--- start of Data section ---

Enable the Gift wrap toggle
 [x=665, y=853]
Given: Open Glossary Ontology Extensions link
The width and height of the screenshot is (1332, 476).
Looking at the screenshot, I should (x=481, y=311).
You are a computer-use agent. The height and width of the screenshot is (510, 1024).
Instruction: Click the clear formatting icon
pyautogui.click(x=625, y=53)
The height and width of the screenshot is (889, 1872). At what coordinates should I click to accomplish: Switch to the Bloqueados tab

--- end of Data section ---

Instruction: Set out each line of the material above as a row in a Markdown table, omitting blank lines, with the columns "Row" for the row number and "Entry" for the line.

Complete response:
| Row | Entry |
|---|---|
| 1 | Enable the Gift wrap toggle |
| 2 |  [x=665, y=853] |
| 3 | Given: Open Glossary Ontology Extensions link |
| 4 | The width and height of the screenshot is (1332, 476). |
| 5 | Looking at the screenshot, I should (x=481, y=311). |
| 6 | You are a computer-use agent. The height and width of the screenshot is (510, 1024). |
| 7 | Instruction: Click the clear formatting icon |
| 8 | pyautogui.click(x=625, y=53) |
| 9 | The height and width of the screenshot is (889, 1872). At what coordinates should I click to accomplish: Switch to the Bloqueados tab |